This week’s announcement that AOL will be discontinuing its dial-up internet access service on September 30 triggered a bout of nostalgia in me—an internet dinosaur who first dialed up to ARPANET in 1980. Most of today’s internet users have never experienced the electronic cacophony as modems performed their ritual handshake, or viewed online interaction as a timebound—and time-rationed—session, competing with voice calling demands. But much of the current online experience has been shaped in part by those early dial-up experiences. Dial-up internet access may be history, but it still lives on in the genetics of our current internet culture.

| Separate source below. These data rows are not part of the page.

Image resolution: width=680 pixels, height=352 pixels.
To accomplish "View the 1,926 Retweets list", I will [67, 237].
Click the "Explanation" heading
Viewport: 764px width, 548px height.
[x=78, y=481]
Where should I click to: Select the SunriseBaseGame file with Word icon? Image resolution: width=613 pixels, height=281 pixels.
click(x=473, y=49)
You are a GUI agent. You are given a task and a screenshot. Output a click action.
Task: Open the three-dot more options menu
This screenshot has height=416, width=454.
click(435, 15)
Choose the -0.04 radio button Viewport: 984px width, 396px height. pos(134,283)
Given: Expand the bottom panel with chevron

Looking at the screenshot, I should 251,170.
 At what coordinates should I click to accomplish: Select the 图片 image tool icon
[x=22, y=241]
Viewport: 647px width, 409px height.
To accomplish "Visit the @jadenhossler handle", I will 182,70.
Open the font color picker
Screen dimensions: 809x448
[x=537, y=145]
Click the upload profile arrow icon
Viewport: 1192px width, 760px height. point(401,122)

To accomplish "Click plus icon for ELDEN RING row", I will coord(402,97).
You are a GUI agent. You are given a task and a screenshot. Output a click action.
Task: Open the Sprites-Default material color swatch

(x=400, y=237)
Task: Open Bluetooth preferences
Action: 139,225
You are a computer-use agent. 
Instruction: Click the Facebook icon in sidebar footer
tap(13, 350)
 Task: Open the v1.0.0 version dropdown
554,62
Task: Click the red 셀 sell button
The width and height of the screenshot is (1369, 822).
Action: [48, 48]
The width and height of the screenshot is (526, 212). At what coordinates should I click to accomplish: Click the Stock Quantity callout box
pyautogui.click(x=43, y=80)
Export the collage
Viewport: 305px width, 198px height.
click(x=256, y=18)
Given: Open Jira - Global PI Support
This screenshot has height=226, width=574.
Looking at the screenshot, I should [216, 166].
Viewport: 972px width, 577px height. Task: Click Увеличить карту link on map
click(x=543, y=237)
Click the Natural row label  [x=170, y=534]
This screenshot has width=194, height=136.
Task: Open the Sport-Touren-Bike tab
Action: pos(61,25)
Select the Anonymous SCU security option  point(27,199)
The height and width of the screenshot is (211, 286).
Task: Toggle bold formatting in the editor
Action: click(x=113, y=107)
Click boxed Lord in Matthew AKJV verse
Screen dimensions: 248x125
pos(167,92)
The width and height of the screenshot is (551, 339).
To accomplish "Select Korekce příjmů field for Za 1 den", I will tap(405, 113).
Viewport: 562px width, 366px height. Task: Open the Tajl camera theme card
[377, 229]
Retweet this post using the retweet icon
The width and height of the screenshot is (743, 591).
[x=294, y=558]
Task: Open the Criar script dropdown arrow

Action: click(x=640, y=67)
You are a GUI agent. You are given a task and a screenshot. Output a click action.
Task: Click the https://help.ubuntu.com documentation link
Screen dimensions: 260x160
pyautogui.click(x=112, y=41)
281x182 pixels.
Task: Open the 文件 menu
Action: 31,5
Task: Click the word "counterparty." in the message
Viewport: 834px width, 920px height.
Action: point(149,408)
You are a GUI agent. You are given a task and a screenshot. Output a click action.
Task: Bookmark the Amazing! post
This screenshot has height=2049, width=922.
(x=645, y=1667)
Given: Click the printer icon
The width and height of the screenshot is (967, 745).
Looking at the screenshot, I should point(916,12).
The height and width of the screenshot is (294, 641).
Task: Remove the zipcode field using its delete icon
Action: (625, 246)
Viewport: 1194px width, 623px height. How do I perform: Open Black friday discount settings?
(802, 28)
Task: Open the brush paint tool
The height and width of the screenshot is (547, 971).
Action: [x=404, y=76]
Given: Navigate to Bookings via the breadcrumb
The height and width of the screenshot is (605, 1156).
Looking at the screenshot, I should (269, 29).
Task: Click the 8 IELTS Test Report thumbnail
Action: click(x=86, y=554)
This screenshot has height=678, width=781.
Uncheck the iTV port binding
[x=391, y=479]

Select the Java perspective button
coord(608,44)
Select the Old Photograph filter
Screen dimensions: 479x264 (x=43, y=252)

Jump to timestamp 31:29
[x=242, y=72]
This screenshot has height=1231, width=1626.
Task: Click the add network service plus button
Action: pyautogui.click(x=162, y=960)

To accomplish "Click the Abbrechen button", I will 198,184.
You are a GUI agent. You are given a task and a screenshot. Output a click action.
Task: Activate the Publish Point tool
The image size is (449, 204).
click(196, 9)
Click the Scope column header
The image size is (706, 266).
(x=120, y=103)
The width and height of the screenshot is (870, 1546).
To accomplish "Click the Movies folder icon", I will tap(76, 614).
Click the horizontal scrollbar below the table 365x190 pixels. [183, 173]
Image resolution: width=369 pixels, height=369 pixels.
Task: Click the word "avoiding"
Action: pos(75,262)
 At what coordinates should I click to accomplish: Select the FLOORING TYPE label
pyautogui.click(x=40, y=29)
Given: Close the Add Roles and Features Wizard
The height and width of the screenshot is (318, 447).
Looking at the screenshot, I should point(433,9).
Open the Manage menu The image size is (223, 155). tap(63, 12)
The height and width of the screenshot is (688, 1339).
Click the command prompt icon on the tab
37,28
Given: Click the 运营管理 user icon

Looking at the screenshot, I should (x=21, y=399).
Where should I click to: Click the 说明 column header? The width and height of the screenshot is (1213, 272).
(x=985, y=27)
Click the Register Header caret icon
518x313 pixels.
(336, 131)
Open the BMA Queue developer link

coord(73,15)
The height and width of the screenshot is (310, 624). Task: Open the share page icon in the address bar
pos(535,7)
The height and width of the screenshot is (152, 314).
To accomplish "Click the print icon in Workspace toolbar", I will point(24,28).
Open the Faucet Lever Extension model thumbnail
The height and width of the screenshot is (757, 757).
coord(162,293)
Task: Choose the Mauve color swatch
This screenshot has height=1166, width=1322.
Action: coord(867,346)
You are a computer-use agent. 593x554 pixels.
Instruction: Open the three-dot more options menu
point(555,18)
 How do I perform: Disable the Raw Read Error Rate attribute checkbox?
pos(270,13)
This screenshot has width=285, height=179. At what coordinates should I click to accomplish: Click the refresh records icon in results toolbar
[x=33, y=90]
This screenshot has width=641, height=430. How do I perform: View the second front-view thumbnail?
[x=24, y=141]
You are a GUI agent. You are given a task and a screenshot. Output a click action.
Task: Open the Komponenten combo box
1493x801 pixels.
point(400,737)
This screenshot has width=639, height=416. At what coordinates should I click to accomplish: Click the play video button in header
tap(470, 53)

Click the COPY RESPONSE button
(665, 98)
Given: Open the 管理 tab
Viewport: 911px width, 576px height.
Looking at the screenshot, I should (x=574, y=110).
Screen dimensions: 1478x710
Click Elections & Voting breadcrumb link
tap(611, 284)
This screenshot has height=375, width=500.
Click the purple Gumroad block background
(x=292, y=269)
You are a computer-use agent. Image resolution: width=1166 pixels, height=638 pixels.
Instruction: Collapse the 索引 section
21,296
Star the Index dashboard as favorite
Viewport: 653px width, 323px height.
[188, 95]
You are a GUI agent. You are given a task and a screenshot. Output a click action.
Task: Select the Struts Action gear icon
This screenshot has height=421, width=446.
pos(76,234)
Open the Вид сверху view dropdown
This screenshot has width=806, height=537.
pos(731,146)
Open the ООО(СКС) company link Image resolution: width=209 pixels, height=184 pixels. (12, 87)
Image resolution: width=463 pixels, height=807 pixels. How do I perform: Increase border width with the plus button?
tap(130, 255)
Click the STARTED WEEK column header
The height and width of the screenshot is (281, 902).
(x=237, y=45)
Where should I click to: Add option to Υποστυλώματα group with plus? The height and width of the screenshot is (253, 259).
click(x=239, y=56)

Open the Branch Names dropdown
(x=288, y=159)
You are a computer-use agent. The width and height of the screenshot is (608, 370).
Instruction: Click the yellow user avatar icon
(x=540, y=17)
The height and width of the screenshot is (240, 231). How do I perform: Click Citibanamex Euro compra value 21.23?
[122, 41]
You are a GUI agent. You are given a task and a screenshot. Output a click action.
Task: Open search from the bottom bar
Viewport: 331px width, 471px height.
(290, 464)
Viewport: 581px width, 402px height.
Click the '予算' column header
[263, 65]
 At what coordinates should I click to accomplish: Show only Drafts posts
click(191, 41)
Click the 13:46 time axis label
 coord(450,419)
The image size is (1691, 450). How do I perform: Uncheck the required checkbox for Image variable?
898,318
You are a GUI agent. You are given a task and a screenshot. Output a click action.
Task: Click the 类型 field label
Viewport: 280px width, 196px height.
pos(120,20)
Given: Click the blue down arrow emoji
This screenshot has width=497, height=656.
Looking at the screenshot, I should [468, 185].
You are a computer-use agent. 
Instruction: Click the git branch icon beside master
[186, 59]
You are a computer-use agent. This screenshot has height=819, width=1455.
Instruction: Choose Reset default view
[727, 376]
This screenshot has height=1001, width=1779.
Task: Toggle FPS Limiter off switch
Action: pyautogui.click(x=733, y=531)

Take, for instance, the near-universal preference for unmetered access, which eliminates the fear of racking up big bills when users don’t understand the relationship between applications and data volumes. But the original appreciation for unmetered access was due to the pricing of voice calls. ARPANET and AOL dial-up access both required placing a call on the telephone network—the internet call was charged as a normal voice call. If voice calls were charged per minute, then internet calls were too. But in jurisdictions where local calls were unmetered and the Internet Service Provider’s (ISP) computer was in the same local calling zone, then internet access was effectively unmetered. The United States, Canada, New Zealand and Australia (or, the Fab 4) were notable practitioners of unmetered local calling—so when the internet was released from its defense and research environment (ARPANET) to global consumption (via AOL and ISPs) they raced to the front of the Organisation for Economic Co-operation and Development (OECD) statistics race for internet sophistication with more internet accounts per capita, longer times on line, and greater potential to benefit from the internet economy. So great were the uptake and usage differences that the OECD urged policymakers, in places where calls were metered, to replicate the Fab 4.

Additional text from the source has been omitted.